Entries provided:

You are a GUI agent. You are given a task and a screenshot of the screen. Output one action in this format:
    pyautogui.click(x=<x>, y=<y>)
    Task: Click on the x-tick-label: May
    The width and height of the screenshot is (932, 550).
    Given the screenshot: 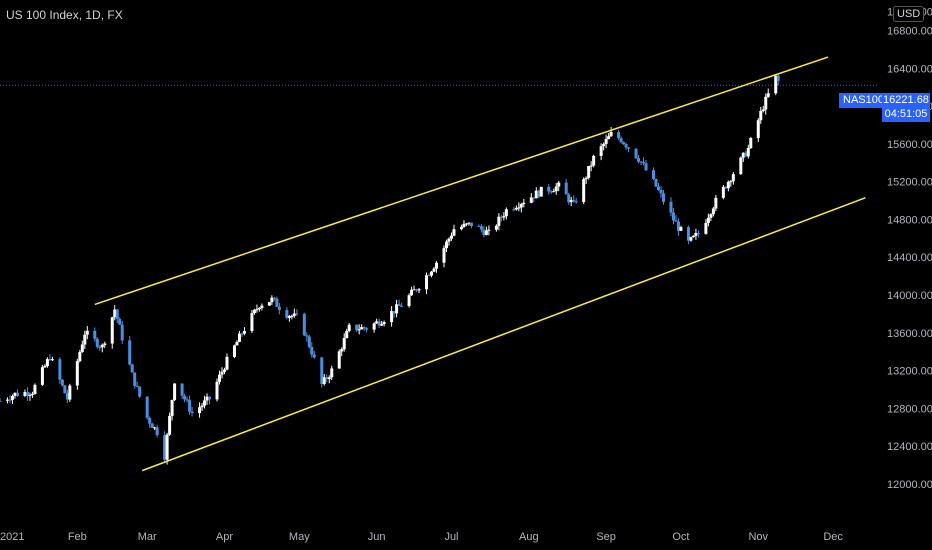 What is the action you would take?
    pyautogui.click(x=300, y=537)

What you will do:
Update the lines above from the first one through the line containing "The width and" by replacing "screenshot" with "screen capture" and leaving everything else unchanged. Return only those lines.

Answer to this problem:
You are a GUI agent. You are given a task and a screen capture of the screen. Output one action in this format:
    pyautogui.click(x=<x>, y=<y>)
    Task: Click on the x-tick-label: May
    The width and height of the screen capture is (932, 550).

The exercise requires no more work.